The Columbia Strategic Cash Portfolio fund, whose assets under management have tumbled from over $30 billion to less than $11 billion, has been closed to new investors, said Columbia spokesman Jon Goldstein, who blamed “unprecedented issues” in the short term debt markets.
“Because of market conditions, we thought it best for the fund and its investors to unwind this particular investment vehicle over time,” he said.
The fund’s collapse, which came after it invested in risky assets in the pursuit of higher returns, follows troubles at a similar fund managed by General Electric Co (GE.N). It could be bad news for other such “enhanced cash” funds, one analyst said.
“The Bank of America Strategic Cash fund was the largest entity and this means the entire enhanced cash sector will likely end up in a wind down phase,” said Peter Crane, who tracks the money market industry at Crane Data. “It is not going to affect you or me, but certainly in the enhanced cash space this likely signals the beginning of the end.”

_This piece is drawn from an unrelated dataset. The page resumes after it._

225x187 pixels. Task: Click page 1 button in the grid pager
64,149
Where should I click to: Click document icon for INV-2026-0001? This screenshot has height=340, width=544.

Goldstein said large clients had shifted some $20 billion of assets into separately managed accounts administered by Columbia, in which the investors directly own the underlying securities, which they can sell or otherwise manage for tax purposes. Investors with immediate liquidity needs would be addressed “on a case by case basis,” he said.
He said some investors are also staying in the fund, which pays nearly 4.9 percent in interest and whose net asset value is at 99.42 cents on the dollar.
Bank of America in November said it had set aside $300 million to help money market mutual funds exposed to lower quality assets of so-called structured investment vehicles — funds which actually went to bolster the Strategic Cash Portfolio, according to a source familiar with the situation.
The No. 2 U.S. bank is one of several financial institutions that have been forced to prop up faltering money market funds that invested in SIVs, many of which in turn invested in high-yielding but risky subprime securities.
Bank of America shares, which initially trimmed gains on the fund news, were up $1.19 cents, or 2.6 percent, at $46.59 in late afternoon trading on the New York Stock Exchange. That was in line with the broader gain in the banking sector.
Columbia’s Goldstein said 90 percent of the fund’s underlying securities were rated double or triple “A.” He described them as “securities in the enhanced cash fund environment that are facing more illiquid times right now.” (Additional reporting by Joseph Giannone; Editing by Tim Dobbyn and Andre Grenon)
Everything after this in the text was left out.